Salt Runoff Into the Oceans (June 4)
Oceans cover about 70% of our planet’s surface and contain enough water that, if the Earth’s surface were completely flat, the water would cover the whole planet to a depth of over 8000 feet (1.7 miles). Based on actual observation, the Earth is the only planet in the entire universe to have liquid water on its surface.
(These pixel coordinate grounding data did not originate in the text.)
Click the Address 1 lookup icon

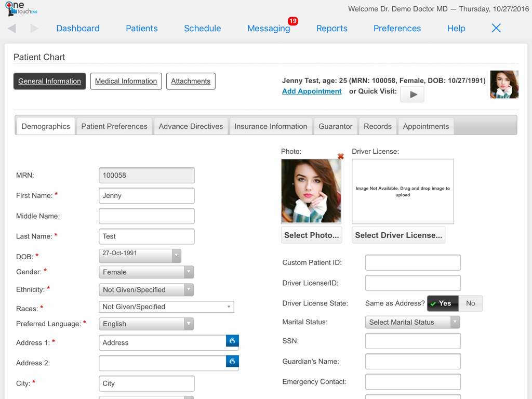point(232,341)
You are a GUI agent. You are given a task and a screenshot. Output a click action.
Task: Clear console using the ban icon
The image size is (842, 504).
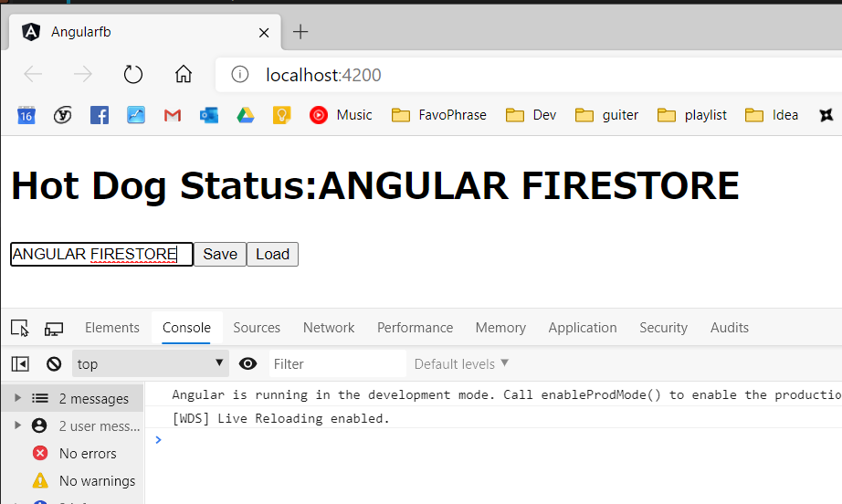pyautogui.click(x=54, y=364)
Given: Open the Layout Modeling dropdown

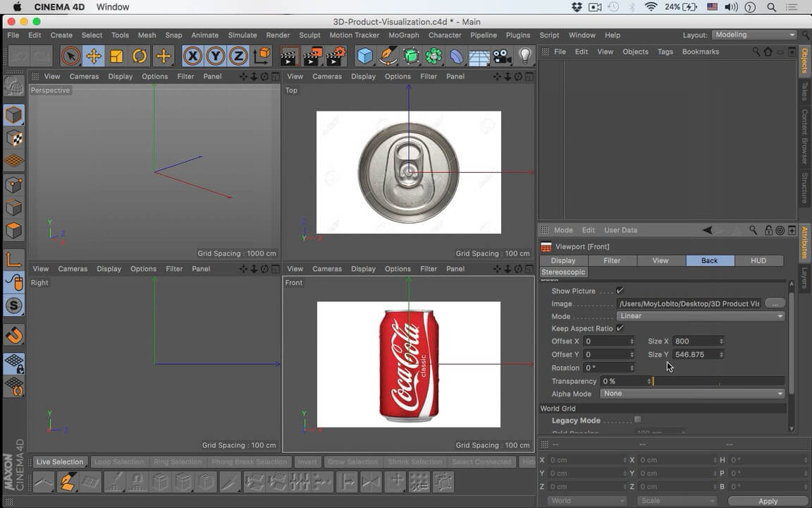Looking at the screenshot, I should [753, 35].
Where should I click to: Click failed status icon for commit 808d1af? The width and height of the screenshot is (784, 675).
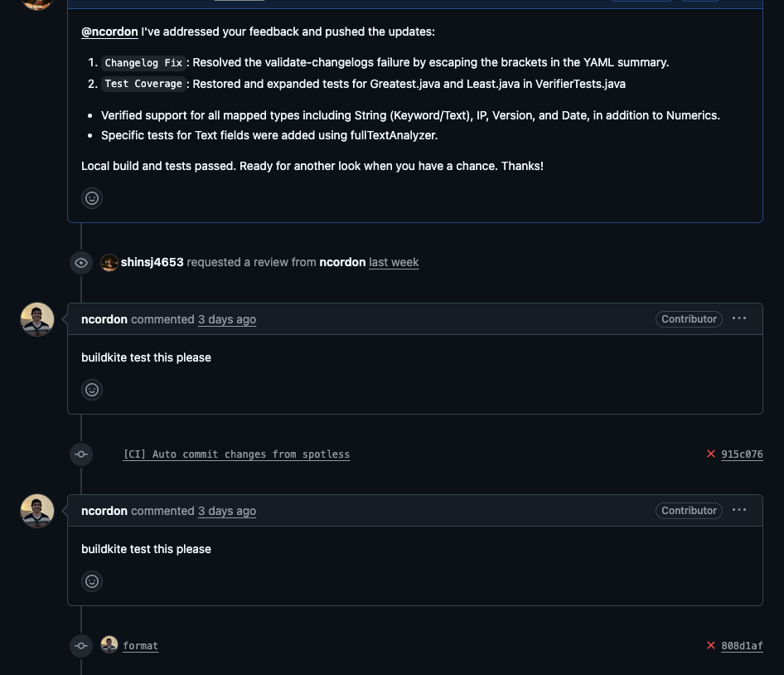[711, 645]
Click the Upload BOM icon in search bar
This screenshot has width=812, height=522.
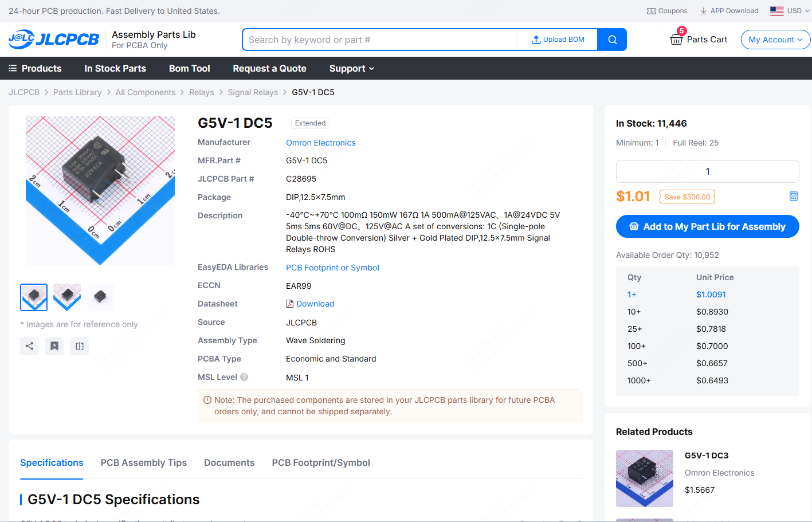click(x=536, y=40)
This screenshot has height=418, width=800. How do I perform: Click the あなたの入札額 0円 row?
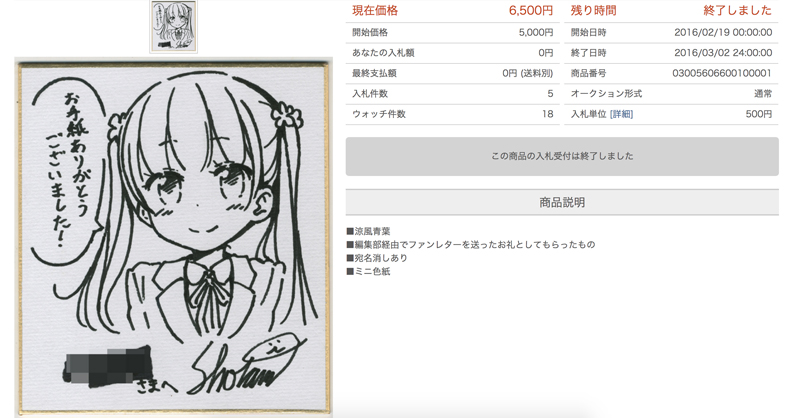coord(452,53)
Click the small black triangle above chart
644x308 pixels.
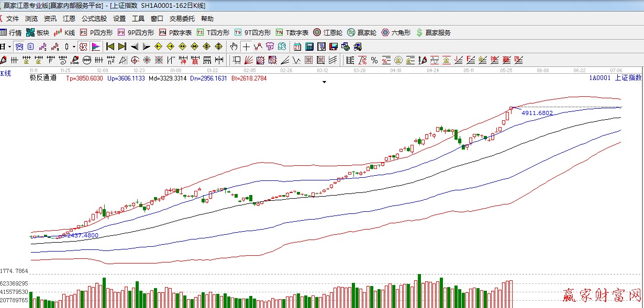pyautogui.click(x=324, y=82)
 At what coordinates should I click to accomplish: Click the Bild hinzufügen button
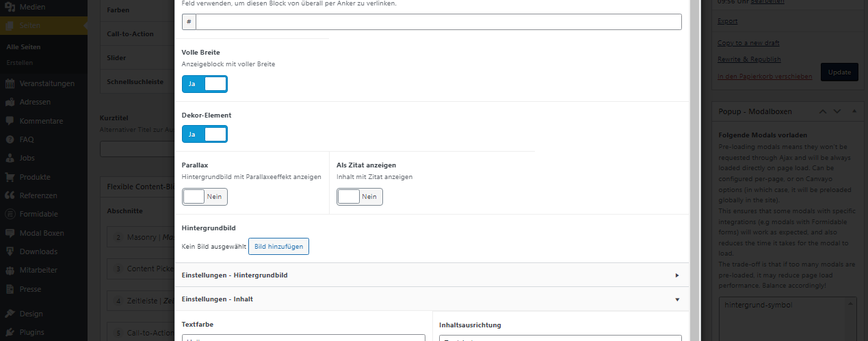[278, 246]

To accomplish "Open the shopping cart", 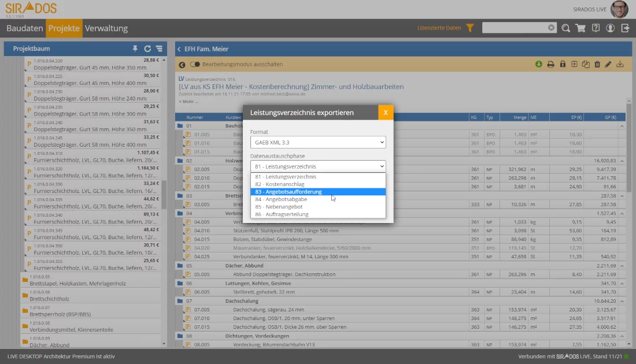I will click(580, 28).
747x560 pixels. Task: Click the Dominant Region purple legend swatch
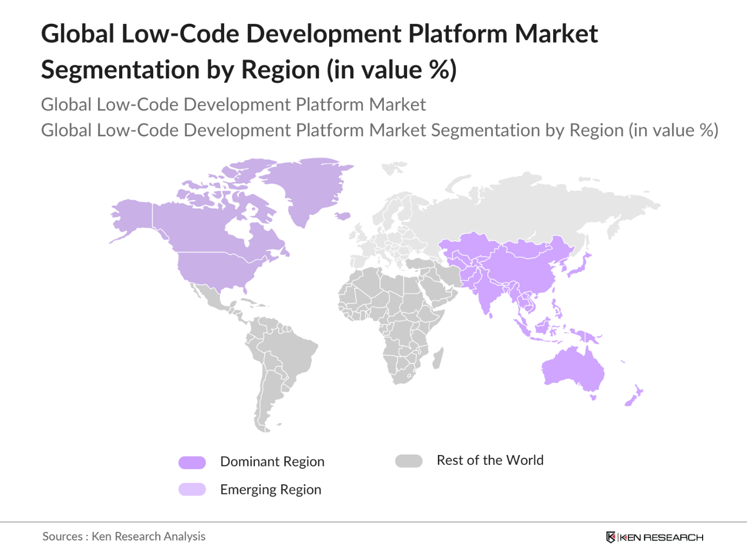tap(192, 462)
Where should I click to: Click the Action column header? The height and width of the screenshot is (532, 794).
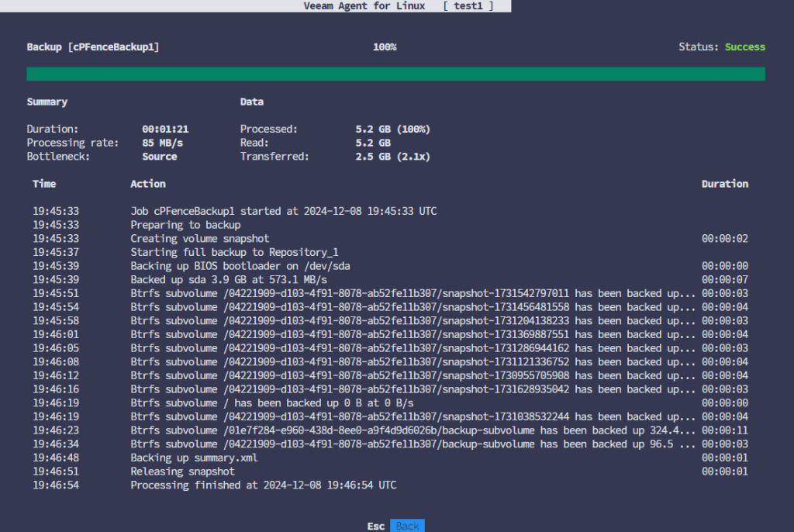[x=148, y=184]
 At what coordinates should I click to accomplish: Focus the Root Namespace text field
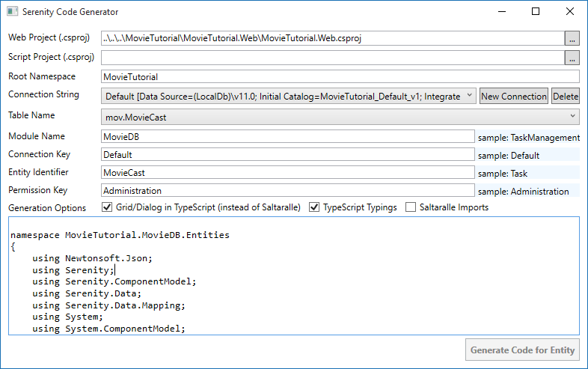click(x=340, y=76)
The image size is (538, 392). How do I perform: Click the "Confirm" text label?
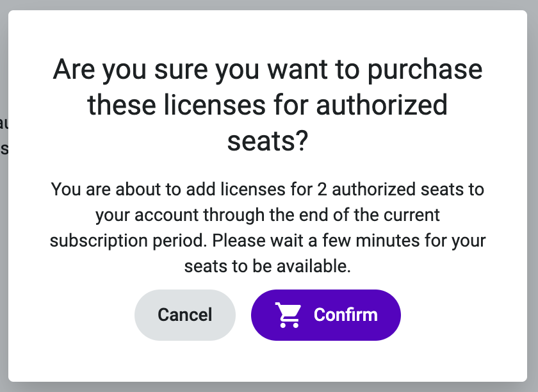(345, 314)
Streams, rivers, and other sources of land runoff are continually flowing into the oceans and dumping various salts and dissolved minerals into that water. Using today’s rate of salt input and output, scientists estimate that the oceans could be AT MOST 62 million years old. This is not the actual age but a maximum age. Even if the oceans started as pure distilled water (which seems highly unlikely), the salt concentration would have reached today’s level in about 62 million years. Yet, evolutionists tell us the oceans are 3 BILLION years old. If that were true, the oceans should be FAR saltier! The reason the oceans currently have “62 million years-worth of salt” could be that God created the oceans with some salt, at the beginning. Then the Genesis Flood would have very rapidly added salt. The amount of salt in the world’s ocean water is strong evidence that the Earth is far younger than the billions of years required for evolution. The amount of salt is actually quite consistent with a biblical age of about 6,000 years.
Psalm 95:5
KJV: The sea is his, and he made it: and his hands formed the dry land.
NIV: The sea is his, for he made it, and his hands formed the dry land.